→ GIVEN TEXT:

New design improves performance of flexible wearable electronics
North Carolina State University engineers designed a flexible thermoelectric energy harvester that could rival the effectiveness of existing power wearable electronics using body heat as its only energy source.
In a proof-of-concept study, North Carolina State University engineers have designed a flexible thermoelectric energy harvester that has the potential to rival the effectiveness of existing power wearable electronic devices using body heat as the only source of energy.
Wearable devices used to monitor a variety of health and environmental measures are becoming increasingly popular. The performance and efficiency of flexible devices, however, pale in comparison to rigid devices, which have been superior in their ability to convert body heat into usable energy.
“We wanted to design a flexible thermoelectric harvester that does not compromise on the material quality of rigid devices yet provides similar or better efficiency,” said Mehmet Ozturk, a professor of electrical and computer engineering at NC State and corresponding author of a paper describing the work. “Using rigid devices is not the best option when you consider a number of different factors.” Ozturk mentioned superior contact resistance – or skin contact – with flexible devices, as well as the ergonomic and comfort considerations to the device wearer.
Ozturk said that he and colleagues Michael Dickey and Daryoosh Vashaee wanted to utilize the best thermoelectric materials used in rigid devices in a flexible package, so that manufacturers wouldn’t need to develop new materials when creating flexible devices.
Ozturk said one of the key challenges of a flexible harvester is to connect thermoelectric elements in series using reliable, low-resistivity interconnects. “We use a liquid metal of gallium and indium – a common, non-toxic alloy called EGaIn – to connect the thermoelectric ‘legs,’” Ozturk said. “The electric resistance of these connections is very low, which is critical since the generated power is inversely proportional to the resistance: Low resistance means more power.
“Using liquid metal also adds a self-healing function: If a connection is broken, the liquid metal will reconnect to make the device work efficiently again. Rigid devices are not able to heal themselves,” Ozturk added.
Ozturk said future work will focus on improving the efficiencies of these flexible devices, by using materials and techniques to further eliminate parasitic resistances.
Dickey, Vashaee, Francisco Suarez, Dishit P. Parekh and Collin Ladd co-authored the paper, which appears in Applied Energy. The group also has a pending patent application on the technology.
Funding for the work comes from the NC State’s National Science Foundation-funded Advanced Self-Powered Systems of Integrated Sensors and Technologies (ASSIST) Center under grant (EEC1160483) and from other NSF support under grants ECCS1351533 and CMMI1363485. The mission of the ASSIST Center is to create self-powered wearables capable of long-term multi-modal sensing without having to replace or charge the batteries.
An abstract of the paper follows.
“Flexible thermoelectric generator using bulk legs and liquid metal interconnects for wearable electronics”

→ DATASET EXCERPT:
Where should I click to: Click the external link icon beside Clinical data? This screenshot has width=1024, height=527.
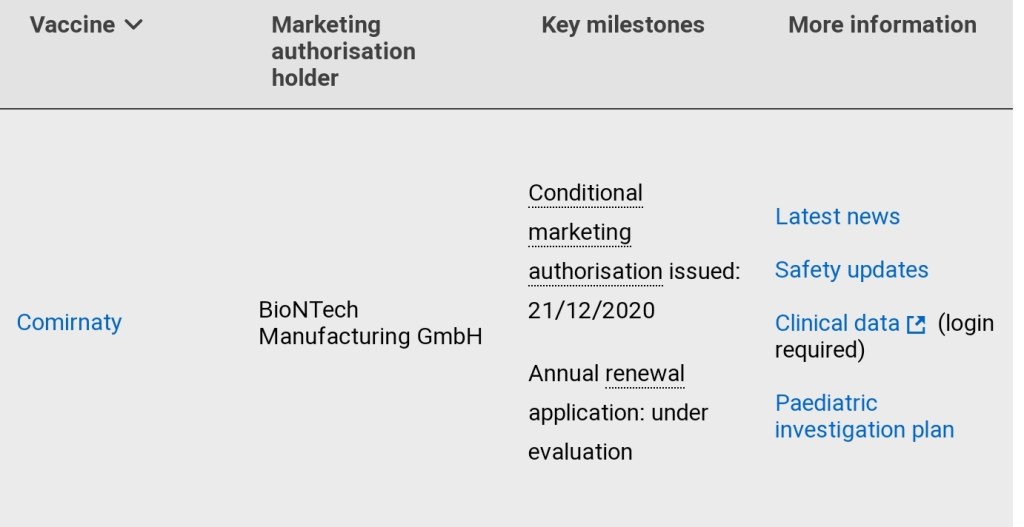[x=916, y=324]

→ ACTION ITEM A:
Name every person mentioned in the article on flexible wearable electronics.
→ ACTION ITEM B:
In the article on flexible wearable electronics, rewrite the passage starting at "Ozturk said one" and ending at "means more power.", substituting "impedance" for every "resistance".

→ SOLUTION A:
Mehmet Ozturk, Michael Dickey, Daryoosh Vashaee, Francisco Suarez, Dishit P. Parekh, Collin Ladd

→ SOLUTION B:
Ozturk said one of the key challenges of a flexible harvester is to connect thermoelectric elements in series using reliable, low-resistivity interconnects. “We use a liquid metal of gallium and indium – a common, non-toxic alloy called EGaIn – to connect the thermoelectric ‘legs,’” Ozturk said. “The electric impedance of these connections is very low, which is critical since the generated power is inversely proportional to the impedance: Low impedance means more power.